Mr Abe Jacobs performed a state-first robotic colorectal surgery and now performs regular bowel resections and rectal prolapse procedures in cancer and non-cancer patients.
Jacobs said the jump from keyhole to robotic surgery is huge and is thrilled to be leading the way in WA.
“It is new technology which has been around for at least a decade in the colorectal space in the eastern states. It is about time it is offered in WA,”
The da Vinci Robotic System has the ability to undergo safer and more complex surgeries.
“It is a tool, so the main focus is for people to have safe and effective surgery. The robot has proven many advantages, including some benefits over laparoscopic surgeries,”

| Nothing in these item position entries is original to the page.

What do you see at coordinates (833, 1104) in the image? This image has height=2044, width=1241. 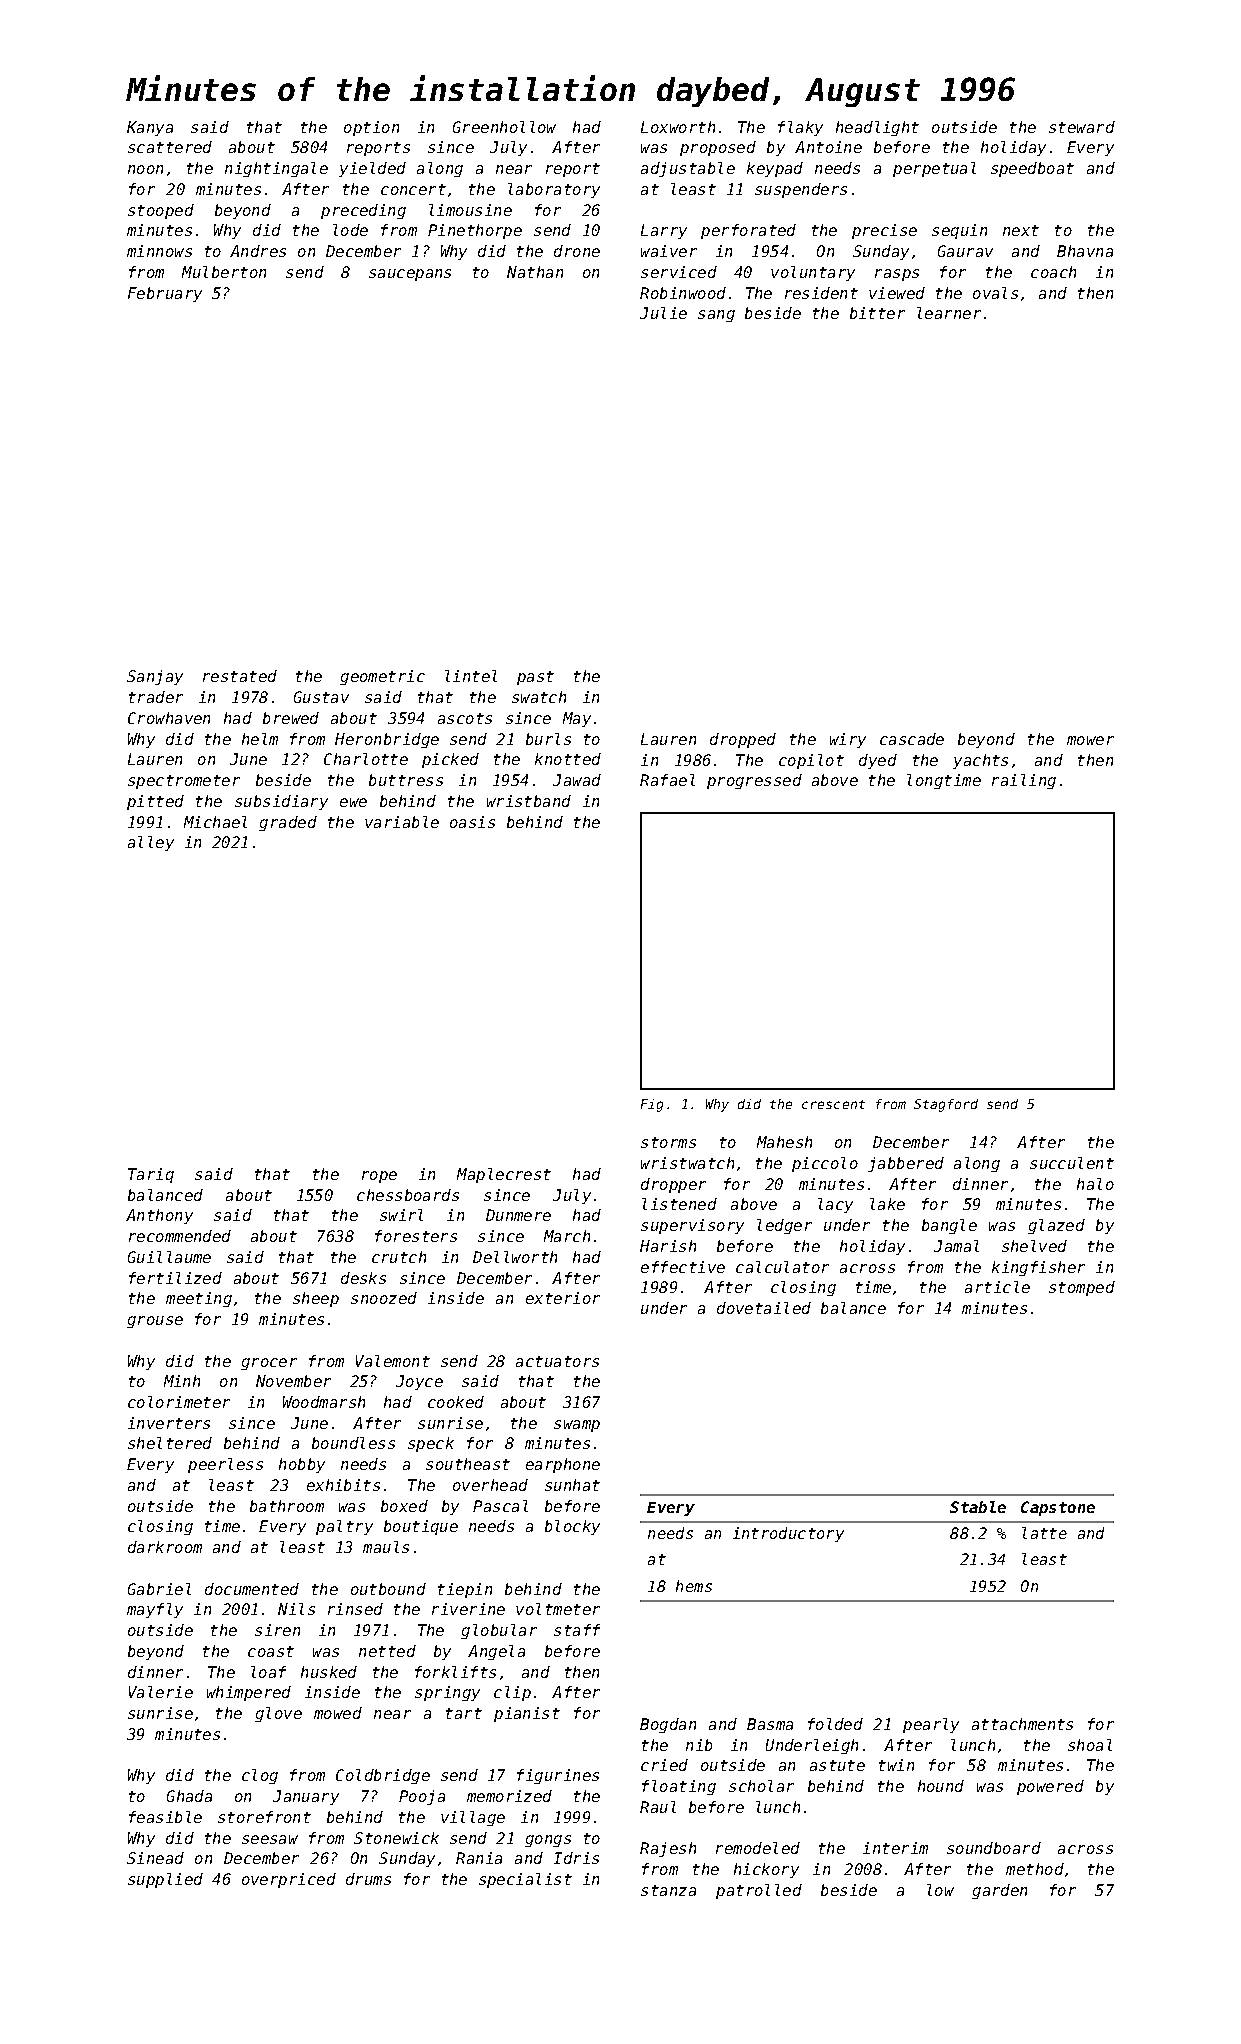 I see `crescent` at bounding box center [833, 1104].
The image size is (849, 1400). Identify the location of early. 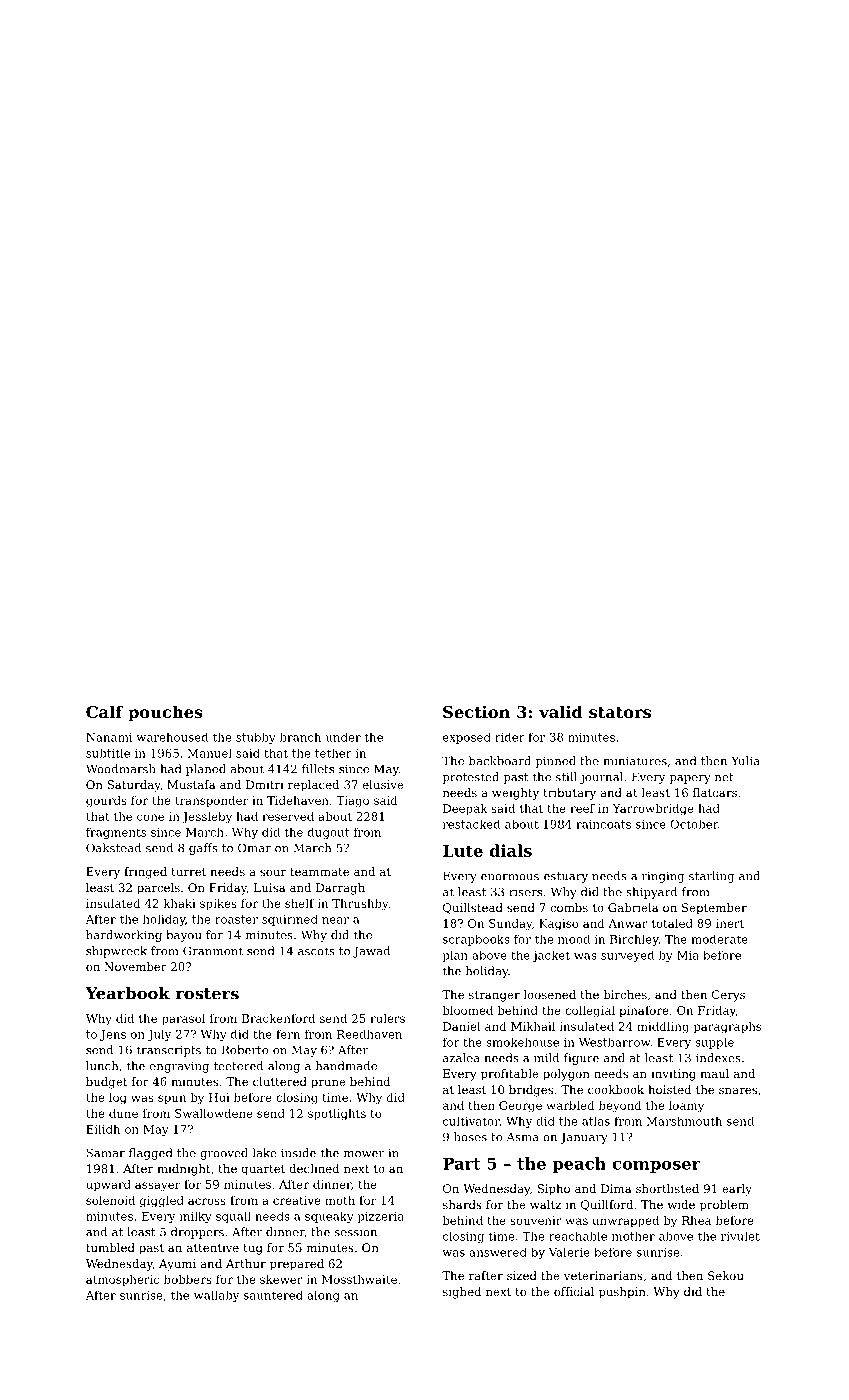
(737, 1190).
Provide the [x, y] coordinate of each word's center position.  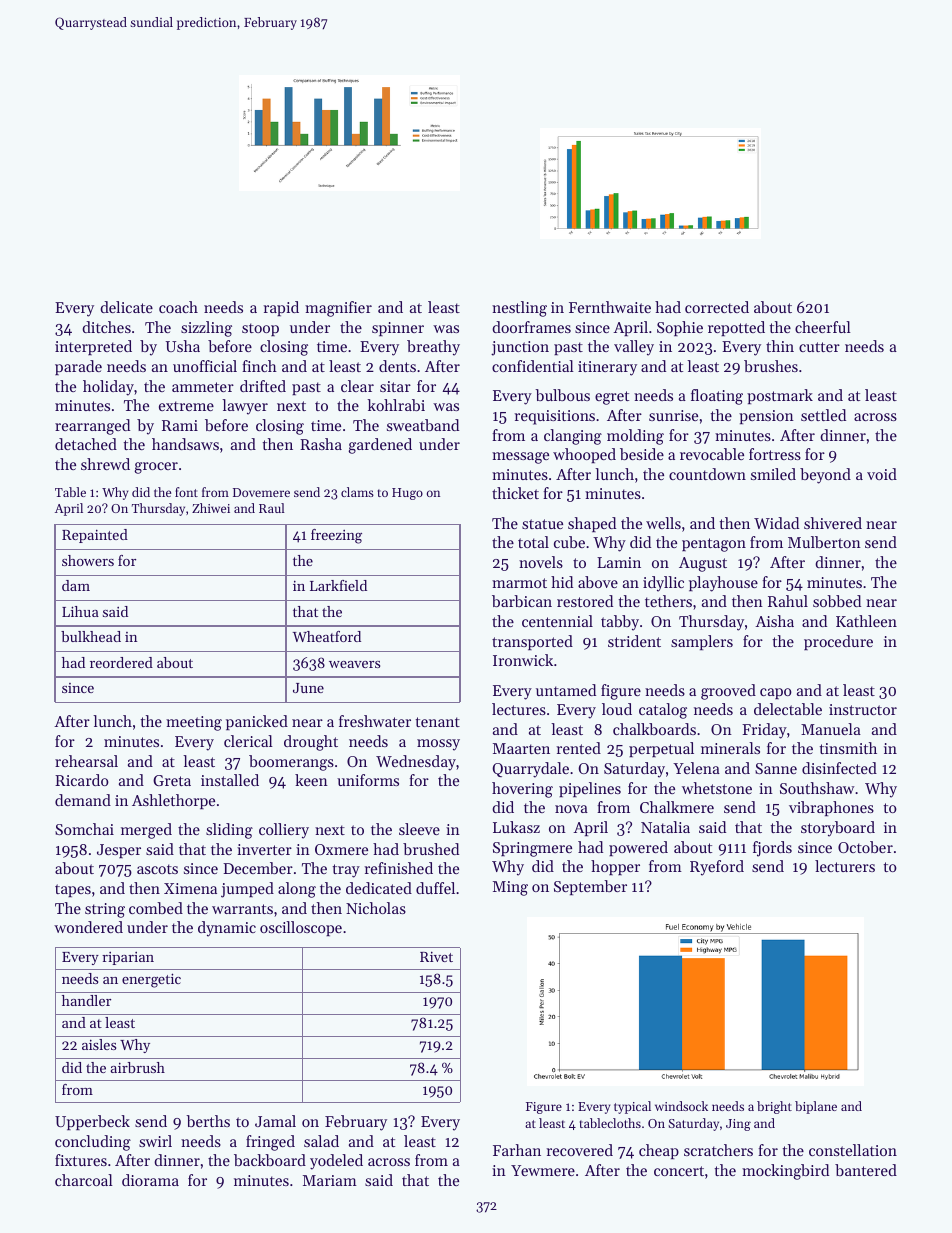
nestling [519, 309]
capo [776, 693]
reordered [121, 662]
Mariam [330, 1180]
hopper [615, 867]
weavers [354, 664]
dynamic [227, 929]
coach [178, 307]
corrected [717, 307]
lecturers [845, 866]
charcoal [84, 1180]
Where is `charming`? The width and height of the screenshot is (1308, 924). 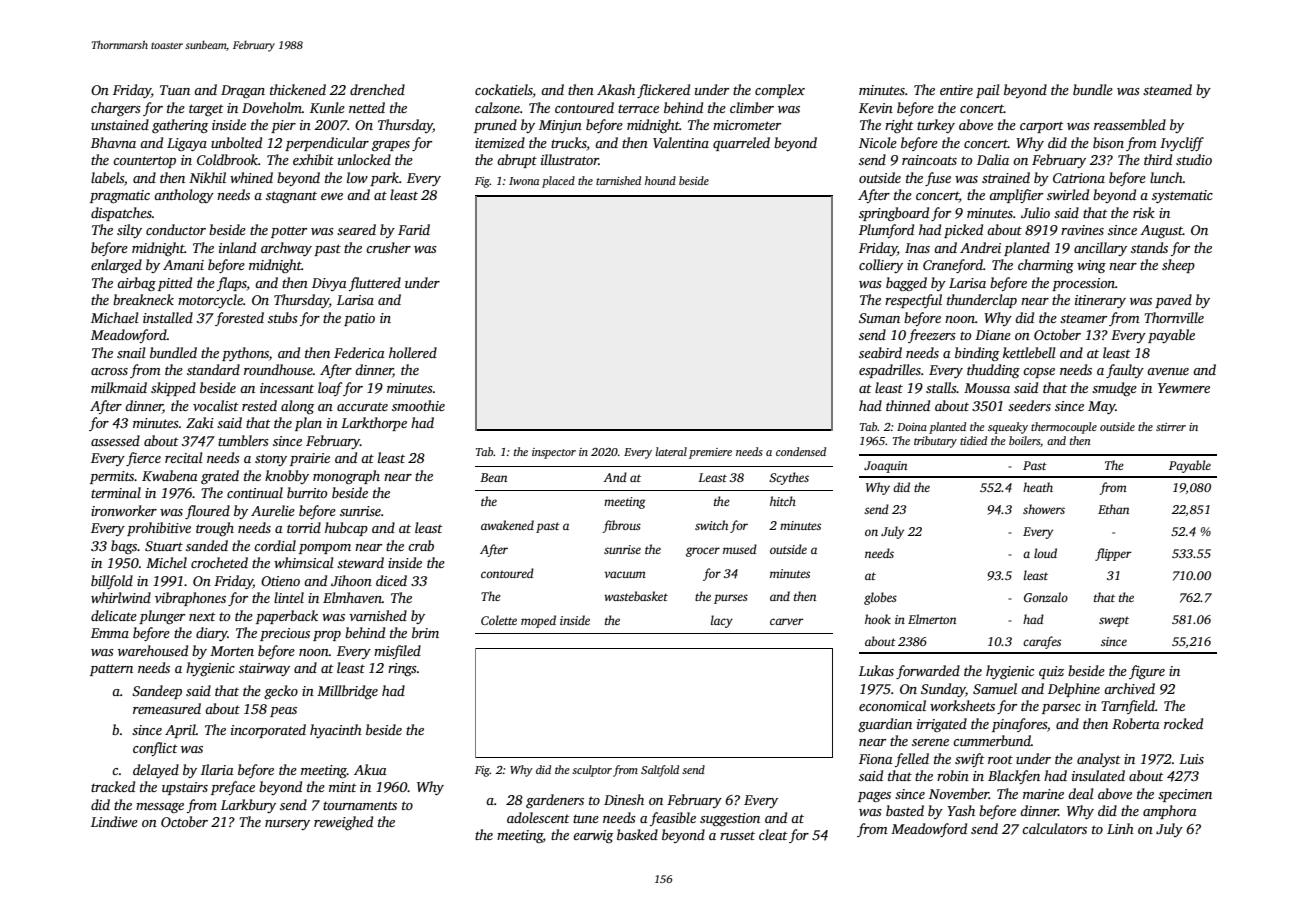 charming is located at coordinates (1046, 266).
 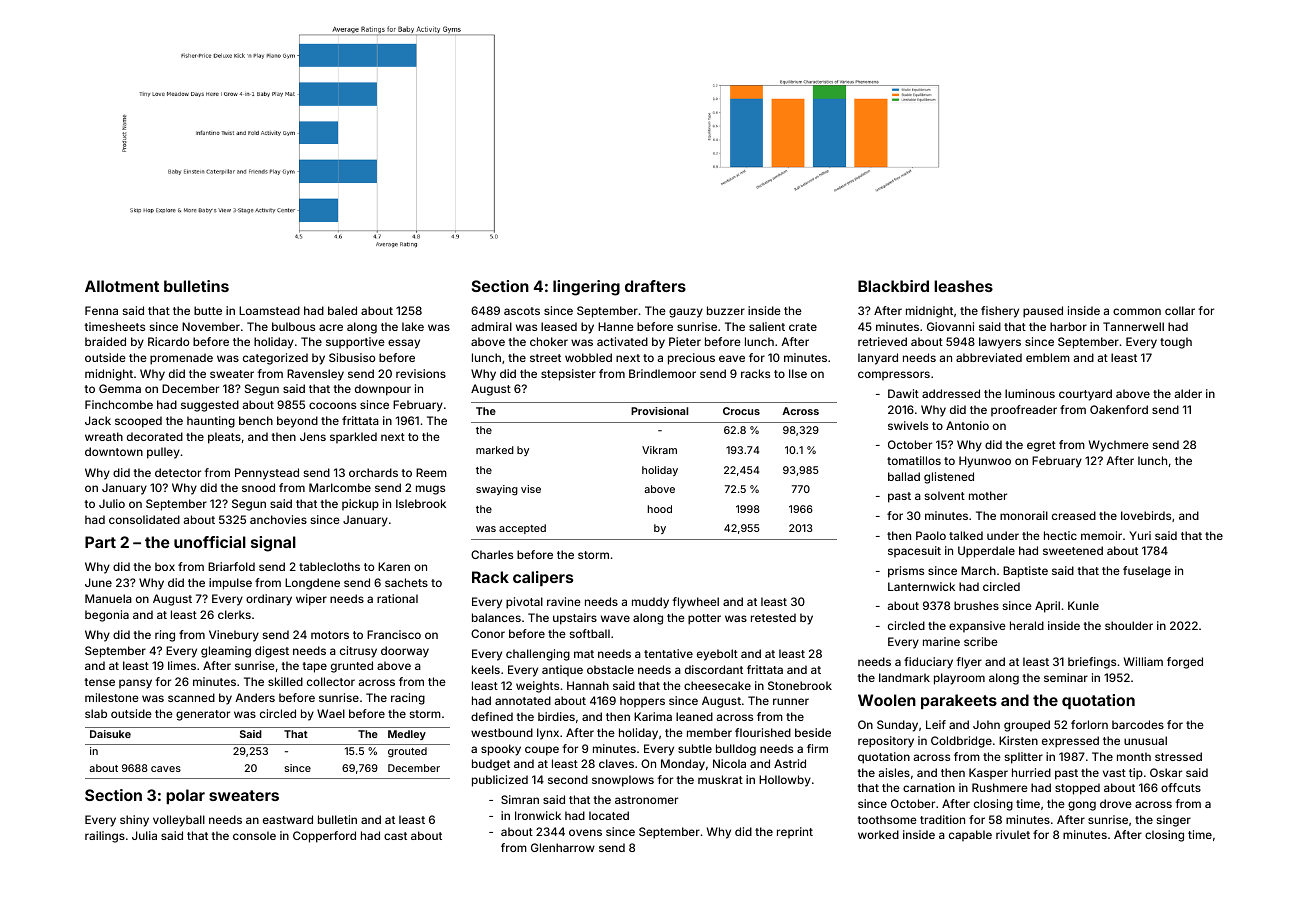 I want to click on Wychmere, so click(x=1119, y=446).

“Being the first colorectal robotic surgeon in WA is a huge milestone and hopefully it will soon be introduced into other hospitals.”
The da Vinci Robotic Surgical System, which arrived at Murdoch in late 2019, was first used for gastrointestinal and bariatric surgery cases.
Jacobs and Mohan are currently joining forces to work on a collaborative case, potentially focusing on gynae malignancies which involves the bowel and cannot be performed via keyhole surgery.
“We are working together and looking at the possibility of a combination robotic case, combining a colorectal and gynae surgeon, as well as a urologist, in serious cases. It is a unique combined surgical opportunity that will deliver some exciting medical advances.”
Both Jacobs and Mohan will continue performing robotic surgery at St John of God Murdoch Hospital throughout the year, working up to more complex and frequent cases.